Supporting persistent data volumes accessible by all executors #186

uniqueg · 2022-08-18T12:09:25Z

Being able to have a TES implementation have access to a persistent data volume is something that the Greek ELIXIR node requested (see here for more details). A potential use case is for a TES implementation that is deployed in an environment where it repeatedly runs specific sets of tasks and using the same reference data over and over again.

The current specification of tesTask.volumes do not meet this requirement as it states that they "are initialized as empty directories".

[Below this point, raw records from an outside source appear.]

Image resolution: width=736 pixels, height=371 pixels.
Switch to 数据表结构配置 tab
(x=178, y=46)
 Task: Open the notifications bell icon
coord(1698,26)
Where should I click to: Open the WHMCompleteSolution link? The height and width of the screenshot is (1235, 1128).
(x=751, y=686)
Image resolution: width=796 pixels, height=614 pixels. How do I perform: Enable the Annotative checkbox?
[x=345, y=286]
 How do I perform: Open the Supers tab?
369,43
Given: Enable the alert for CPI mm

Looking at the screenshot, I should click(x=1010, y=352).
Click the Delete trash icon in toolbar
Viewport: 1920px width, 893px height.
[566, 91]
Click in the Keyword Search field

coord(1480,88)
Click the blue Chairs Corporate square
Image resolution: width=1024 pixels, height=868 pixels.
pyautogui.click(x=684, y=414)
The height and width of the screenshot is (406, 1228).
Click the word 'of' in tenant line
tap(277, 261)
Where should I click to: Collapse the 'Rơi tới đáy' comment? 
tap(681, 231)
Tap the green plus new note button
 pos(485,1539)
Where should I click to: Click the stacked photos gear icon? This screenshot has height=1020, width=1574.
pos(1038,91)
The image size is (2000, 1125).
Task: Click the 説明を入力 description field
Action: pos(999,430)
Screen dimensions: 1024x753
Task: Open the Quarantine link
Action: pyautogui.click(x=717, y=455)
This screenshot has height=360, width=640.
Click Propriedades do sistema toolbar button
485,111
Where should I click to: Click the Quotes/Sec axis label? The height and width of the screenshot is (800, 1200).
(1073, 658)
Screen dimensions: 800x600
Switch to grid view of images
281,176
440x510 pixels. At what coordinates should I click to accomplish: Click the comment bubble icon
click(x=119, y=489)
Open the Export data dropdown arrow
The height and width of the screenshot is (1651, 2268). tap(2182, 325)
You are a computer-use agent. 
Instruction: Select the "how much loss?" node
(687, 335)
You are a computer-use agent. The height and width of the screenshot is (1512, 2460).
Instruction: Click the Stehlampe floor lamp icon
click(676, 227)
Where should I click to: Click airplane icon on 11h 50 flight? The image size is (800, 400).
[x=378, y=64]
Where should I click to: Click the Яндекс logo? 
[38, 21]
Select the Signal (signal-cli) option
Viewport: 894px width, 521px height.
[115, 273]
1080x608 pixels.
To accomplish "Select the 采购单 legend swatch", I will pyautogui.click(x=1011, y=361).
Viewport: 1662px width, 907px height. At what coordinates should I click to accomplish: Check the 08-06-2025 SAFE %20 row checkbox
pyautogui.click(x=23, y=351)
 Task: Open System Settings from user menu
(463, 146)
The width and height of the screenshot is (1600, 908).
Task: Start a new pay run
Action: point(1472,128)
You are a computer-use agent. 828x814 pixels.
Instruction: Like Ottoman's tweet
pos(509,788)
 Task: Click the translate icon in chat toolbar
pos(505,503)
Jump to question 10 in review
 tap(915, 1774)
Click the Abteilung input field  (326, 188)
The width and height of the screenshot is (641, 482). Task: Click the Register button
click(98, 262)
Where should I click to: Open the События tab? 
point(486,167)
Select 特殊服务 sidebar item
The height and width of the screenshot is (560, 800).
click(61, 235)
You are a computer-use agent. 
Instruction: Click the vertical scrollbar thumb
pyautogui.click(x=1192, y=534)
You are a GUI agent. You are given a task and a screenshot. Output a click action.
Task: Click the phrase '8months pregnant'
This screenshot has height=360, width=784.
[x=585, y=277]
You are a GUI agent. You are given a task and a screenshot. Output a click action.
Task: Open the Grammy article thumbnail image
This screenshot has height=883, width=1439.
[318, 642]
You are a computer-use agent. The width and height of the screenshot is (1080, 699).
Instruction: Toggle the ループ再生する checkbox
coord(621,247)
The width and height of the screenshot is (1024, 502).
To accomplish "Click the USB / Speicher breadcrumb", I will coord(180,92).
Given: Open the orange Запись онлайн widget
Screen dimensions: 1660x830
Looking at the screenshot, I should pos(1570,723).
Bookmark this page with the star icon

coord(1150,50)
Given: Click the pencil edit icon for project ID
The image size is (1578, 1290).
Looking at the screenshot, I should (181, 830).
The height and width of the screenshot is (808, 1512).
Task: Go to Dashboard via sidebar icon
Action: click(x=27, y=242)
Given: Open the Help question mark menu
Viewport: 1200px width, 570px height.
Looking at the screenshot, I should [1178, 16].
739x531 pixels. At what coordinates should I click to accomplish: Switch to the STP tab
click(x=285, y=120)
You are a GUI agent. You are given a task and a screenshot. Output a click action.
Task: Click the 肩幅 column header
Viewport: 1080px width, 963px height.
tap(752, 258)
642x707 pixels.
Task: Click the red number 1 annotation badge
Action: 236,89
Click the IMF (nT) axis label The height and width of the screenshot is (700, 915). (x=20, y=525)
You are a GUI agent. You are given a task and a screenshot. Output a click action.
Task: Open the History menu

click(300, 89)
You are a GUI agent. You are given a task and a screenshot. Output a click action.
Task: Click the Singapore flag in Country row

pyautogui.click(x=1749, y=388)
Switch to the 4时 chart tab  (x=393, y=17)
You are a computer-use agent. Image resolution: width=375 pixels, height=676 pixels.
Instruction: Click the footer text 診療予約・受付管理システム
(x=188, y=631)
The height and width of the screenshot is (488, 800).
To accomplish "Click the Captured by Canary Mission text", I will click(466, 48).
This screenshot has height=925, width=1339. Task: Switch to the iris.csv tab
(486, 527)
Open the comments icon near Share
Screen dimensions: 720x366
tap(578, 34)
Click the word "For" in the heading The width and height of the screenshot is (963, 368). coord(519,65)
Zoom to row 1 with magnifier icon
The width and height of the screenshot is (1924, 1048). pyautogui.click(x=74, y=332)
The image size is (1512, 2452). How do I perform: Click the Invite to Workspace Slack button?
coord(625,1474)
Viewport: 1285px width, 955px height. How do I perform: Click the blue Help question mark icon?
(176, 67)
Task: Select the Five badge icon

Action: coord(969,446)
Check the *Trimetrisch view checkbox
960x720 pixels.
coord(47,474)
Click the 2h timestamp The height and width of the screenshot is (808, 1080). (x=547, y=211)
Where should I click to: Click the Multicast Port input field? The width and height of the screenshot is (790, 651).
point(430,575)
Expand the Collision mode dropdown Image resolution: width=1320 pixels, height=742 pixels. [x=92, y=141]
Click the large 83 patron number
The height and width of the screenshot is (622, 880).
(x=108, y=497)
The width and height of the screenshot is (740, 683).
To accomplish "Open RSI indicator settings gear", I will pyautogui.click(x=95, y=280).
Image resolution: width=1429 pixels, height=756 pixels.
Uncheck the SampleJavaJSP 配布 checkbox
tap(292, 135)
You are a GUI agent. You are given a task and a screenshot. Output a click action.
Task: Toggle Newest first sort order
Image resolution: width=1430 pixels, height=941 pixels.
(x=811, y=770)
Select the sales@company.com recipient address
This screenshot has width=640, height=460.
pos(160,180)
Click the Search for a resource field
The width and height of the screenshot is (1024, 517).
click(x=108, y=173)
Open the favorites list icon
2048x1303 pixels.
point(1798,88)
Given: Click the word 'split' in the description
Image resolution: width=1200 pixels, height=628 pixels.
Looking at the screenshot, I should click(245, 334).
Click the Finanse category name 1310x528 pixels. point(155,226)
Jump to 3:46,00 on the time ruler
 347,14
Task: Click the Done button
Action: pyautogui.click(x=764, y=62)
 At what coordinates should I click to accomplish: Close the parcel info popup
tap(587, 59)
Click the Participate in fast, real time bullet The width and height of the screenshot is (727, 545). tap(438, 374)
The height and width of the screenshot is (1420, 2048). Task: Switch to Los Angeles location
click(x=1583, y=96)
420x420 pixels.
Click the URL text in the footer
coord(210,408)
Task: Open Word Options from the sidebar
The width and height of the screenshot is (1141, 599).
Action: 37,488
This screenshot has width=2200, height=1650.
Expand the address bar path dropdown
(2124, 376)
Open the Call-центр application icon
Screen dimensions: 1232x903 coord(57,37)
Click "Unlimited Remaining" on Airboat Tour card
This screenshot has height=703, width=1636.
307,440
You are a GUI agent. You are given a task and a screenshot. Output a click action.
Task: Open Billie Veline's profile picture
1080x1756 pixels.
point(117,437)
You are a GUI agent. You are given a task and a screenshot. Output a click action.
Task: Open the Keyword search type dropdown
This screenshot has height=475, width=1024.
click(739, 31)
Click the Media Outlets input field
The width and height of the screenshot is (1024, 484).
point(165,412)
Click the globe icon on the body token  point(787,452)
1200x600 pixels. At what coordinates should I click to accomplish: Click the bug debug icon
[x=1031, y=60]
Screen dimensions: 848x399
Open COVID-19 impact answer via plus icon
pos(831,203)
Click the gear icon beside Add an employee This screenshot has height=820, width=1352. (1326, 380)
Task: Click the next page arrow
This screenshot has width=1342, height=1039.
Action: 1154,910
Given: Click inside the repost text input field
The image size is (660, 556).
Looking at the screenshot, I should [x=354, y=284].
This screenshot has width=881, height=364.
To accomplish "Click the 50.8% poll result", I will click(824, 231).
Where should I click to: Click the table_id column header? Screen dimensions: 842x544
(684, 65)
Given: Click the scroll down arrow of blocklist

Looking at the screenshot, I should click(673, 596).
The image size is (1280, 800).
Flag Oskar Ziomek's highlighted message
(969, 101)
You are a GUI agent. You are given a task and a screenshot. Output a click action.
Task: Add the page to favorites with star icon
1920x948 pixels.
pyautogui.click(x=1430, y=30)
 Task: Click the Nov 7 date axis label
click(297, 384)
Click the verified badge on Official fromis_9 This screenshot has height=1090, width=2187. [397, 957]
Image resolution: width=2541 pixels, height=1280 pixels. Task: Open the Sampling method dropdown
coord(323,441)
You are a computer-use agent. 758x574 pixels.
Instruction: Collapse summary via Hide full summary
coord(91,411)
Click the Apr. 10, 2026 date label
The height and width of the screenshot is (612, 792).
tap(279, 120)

A similar request was/is also discussed in Cromwell: broadinstitute/cromwell#2190

I don't really have in mind what this could look like, but I thought I would open this issue so that we could discuss.

Thanks to @zagganas and @hex43ver

The text was updated successfully, but these errors were encountered:

uniqueg · 2022-08-18T12:15:22Z

Some random thoughts for the discussion:

Should there be a way for a client to ask a TES deployment to make a particular object persist? If so, where exactly, for how long, how to communicate that TES did so etc.?
Should there be a mechanism to populate a persistent volume in bulk or should that be outside of the specs?
How would a client know what persistent data a TES deployment has? Could we do this via DRS?
Is maybe this whole feature outside of the scope of TES and we should just find a TES-compliant workaround that can be realized in a given TES implementation?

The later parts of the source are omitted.